Roughly, Cole grabs me by the elbow and jerks the bag out of my hands. “Oh, Christ, Erica. Tell me you don’t live in your car.”

“What?! No!” I yank my arm from his grasp and glare at him, mostly in embarrassment, but I can’t deny my pride being wounded by his assumption. “Why would you even
think
that?”

“Frankly, I don’t know what the hell to think. You show up out of the clear blue the night after what’s thought of by and large as the holiday that kicks off family time, but you’re completely alone, you’re still driving your grandma’s goddamned, broken-down Grenada with what looks like everything you might own shoved inside it, you’ve been holding back like you’re afraid of me and God only knows what else, not to mention that
I
used to know
you
fairly well too so I’m pretty safe in saying with every degree of certainty that you’ve been on the brink of tears more than once so far tonight, and now you’re telling me you don’t even have a place to sleep?

“To me, sweetheart, when I do the math those things add up to mean that you’re either running from something, someone, and or, you’ve somehow become homeless, but it’s beyond me why on Earth you’d choose to live off the land up here during what’s shaping up to no doubt be the coldest winter ever recorded for this neck of the woods. I mean, does the heater in this POS even work anymore?”

My head falls and my lungs release a resigned sigh. Both demonstrate how exhausted I’ve become trying to keep up this ridiculous charade of not having wildly mixed and deeply felt emotions over seeing him again. His response to that though is to grab my arm once more, forcing me to look at him and give him an answer.
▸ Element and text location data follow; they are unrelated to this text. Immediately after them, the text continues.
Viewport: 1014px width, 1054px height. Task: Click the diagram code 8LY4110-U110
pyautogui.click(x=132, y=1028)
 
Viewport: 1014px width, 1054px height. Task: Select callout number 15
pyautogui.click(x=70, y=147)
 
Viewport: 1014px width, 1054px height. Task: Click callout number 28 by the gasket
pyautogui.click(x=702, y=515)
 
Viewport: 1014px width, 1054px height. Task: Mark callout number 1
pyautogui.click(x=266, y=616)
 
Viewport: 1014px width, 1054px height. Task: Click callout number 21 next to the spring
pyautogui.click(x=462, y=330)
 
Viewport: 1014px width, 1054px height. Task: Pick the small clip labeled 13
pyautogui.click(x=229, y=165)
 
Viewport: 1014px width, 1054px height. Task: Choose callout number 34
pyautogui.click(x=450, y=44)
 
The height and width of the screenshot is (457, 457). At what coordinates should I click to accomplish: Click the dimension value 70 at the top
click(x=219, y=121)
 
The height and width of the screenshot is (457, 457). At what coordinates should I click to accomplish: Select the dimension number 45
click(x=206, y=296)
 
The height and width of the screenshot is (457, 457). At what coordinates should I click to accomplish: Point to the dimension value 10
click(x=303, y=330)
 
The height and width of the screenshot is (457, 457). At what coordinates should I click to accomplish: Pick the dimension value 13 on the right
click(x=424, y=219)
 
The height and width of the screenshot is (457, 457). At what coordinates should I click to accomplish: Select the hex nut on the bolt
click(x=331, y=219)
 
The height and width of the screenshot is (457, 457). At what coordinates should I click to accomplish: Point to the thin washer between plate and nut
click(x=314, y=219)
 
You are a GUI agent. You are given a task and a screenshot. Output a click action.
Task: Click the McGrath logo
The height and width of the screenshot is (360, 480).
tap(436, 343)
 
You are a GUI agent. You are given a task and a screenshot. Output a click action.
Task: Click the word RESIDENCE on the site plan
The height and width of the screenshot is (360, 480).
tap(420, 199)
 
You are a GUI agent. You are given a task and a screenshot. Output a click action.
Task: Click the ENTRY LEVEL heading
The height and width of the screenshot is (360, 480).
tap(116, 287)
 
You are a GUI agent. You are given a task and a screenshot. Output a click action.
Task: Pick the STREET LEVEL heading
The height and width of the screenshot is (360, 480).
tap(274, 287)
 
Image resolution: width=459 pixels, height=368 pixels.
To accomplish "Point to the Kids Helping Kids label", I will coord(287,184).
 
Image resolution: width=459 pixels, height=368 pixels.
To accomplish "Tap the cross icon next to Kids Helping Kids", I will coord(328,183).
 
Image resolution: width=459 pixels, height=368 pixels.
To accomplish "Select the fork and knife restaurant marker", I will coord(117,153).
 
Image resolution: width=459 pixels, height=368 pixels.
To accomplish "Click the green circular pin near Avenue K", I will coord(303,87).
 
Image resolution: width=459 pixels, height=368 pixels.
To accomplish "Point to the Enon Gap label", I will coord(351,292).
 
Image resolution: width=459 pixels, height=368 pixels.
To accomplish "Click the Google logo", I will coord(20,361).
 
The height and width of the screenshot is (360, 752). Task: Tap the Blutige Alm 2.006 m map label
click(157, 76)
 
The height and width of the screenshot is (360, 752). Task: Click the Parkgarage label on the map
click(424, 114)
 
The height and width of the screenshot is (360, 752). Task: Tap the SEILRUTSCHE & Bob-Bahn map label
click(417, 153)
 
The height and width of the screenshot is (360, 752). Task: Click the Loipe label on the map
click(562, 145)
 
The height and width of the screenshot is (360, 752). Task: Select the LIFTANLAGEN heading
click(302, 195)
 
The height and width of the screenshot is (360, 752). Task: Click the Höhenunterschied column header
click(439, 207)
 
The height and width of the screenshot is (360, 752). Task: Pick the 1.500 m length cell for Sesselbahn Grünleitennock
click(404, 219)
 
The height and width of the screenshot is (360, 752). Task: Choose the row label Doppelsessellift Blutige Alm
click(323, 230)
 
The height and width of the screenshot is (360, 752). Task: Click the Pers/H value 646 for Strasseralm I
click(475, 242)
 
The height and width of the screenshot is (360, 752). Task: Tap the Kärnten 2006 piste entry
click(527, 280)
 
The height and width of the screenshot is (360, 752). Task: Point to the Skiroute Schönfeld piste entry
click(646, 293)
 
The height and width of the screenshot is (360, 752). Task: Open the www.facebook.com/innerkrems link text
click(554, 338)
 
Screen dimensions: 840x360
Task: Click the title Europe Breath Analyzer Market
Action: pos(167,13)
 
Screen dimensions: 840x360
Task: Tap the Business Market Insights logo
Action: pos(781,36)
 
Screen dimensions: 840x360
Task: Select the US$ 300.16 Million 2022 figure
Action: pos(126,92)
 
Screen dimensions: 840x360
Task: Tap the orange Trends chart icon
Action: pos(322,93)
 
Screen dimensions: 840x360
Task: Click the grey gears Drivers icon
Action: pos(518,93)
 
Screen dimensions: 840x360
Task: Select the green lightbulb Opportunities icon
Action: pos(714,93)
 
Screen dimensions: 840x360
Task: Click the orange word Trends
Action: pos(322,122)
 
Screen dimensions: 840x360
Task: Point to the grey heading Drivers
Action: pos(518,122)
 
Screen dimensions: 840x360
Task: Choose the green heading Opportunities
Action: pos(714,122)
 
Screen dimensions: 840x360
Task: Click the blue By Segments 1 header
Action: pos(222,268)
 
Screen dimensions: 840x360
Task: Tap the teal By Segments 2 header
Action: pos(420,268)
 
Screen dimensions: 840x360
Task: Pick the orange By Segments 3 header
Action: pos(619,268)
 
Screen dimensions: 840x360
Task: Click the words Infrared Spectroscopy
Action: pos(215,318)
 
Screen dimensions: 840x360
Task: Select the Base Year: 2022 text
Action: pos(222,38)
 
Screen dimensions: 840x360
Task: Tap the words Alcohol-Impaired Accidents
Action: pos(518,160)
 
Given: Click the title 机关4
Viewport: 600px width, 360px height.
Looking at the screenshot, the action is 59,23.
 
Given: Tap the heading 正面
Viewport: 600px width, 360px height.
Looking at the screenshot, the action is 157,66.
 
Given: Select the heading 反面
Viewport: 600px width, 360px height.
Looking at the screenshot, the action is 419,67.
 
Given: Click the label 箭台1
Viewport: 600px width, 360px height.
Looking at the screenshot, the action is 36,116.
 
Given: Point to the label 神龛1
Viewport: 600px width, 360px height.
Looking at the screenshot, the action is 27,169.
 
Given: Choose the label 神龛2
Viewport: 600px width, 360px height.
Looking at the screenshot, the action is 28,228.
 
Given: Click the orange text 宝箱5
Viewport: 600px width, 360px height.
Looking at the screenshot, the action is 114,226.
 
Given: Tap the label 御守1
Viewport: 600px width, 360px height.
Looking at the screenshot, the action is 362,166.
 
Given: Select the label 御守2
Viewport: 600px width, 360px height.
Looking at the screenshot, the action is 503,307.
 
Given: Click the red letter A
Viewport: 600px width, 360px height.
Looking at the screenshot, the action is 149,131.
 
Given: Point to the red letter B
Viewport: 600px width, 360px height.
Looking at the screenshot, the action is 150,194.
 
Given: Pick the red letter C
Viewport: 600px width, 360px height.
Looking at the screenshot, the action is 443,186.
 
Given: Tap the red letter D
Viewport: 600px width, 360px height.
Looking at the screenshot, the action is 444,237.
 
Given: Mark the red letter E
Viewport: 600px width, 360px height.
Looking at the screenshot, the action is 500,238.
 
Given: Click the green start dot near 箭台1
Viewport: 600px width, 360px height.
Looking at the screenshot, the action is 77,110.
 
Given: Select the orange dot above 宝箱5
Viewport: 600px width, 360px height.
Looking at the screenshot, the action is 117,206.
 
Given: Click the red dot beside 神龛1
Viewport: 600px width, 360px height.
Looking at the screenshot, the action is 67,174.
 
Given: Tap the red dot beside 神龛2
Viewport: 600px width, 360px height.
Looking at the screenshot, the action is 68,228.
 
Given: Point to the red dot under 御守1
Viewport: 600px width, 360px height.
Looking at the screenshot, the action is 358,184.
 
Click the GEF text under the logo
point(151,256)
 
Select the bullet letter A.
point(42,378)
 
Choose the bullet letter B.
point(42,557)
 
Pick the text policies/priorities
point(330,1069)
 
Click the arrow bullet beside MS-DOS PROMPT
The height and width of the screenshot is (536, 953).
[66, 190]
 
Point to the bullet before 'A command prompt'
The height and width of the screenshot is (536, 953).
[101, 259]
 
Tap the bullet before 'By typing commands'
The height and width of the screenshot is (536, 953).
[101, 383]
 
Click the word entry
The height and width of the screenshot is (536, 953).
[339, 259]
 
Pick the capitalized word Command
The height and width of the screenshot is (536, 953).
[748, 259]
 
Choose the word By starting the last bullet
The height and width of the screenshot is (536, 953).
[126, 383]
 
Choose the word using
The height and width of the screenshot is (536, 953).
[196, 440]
“You know what, you’re right about all of it. Except that I’m not running and I’m not homeless.”

“You telling me the whole truth? ‘Cause I swear to fucking God, Erica, if I find out you’re running because someone hurt you, I’ll make that someone disappear.”

“You’d do that for me? I mean after all this time?”

“One word and there won’t even be a body to find,” he snaps, utterly self-assured and somewhat scary, his entire body practically vibrating in righteous anger at the mere idea of someone hurting me.
 

I can’t help but to feel touched, although there are two truths in which I can answer him. One of them of course being something I won’t say out loud right now in that aside from myself, the person who’s caused me more pain and damage than anyone…is him.

“Well, I appreciate the offer, I guess, but it’s unnecessary. I’m just in the process of relocating here for a job hopefully and I got lost in the dark trying to find the house I rented. I’ve never seen it in person or even been up here at all since the last time your dad took—” my words break off suddenly and I feel like smacking my forehead again.

His dad took the two of us fishing up here one weekend when we were little kids. I’d completely and totally forgotten about that until just this second, as well as the fact that his dad’s cabin is up here somewhere close by if my so far seemingly accurate memory serves. That is unless his father sold his place or something because I seem to remember something about him having a cabin in Lake Arrowhead and we’re actually in Crestline, about fifteen or twenty minutes outside of Arrowhead.

“You just now remembering?”

“Yeah…”

He sighs. “Me too.”

“What do you remember?”

“Me?” he asks, raising his brows and continuing only after I’ve nodded in answer. “Well, I remember thinking that for a girl who loved literally baking mud, you sure weren’t crazy about digging in the dirt for night crawlers.”

“Oh wow…that’s right. And your dad got so frustrated because you couldn’t cast the right way.”

“Yeah, I never did learn to really do it right. I just pretended I knew what I was doing.”

“I can picture your dad’s porch and that long winding hill going up to the road his house was on. It was the only house up there, right?”

“Yeah, but not anymore. Another house just finished going up.”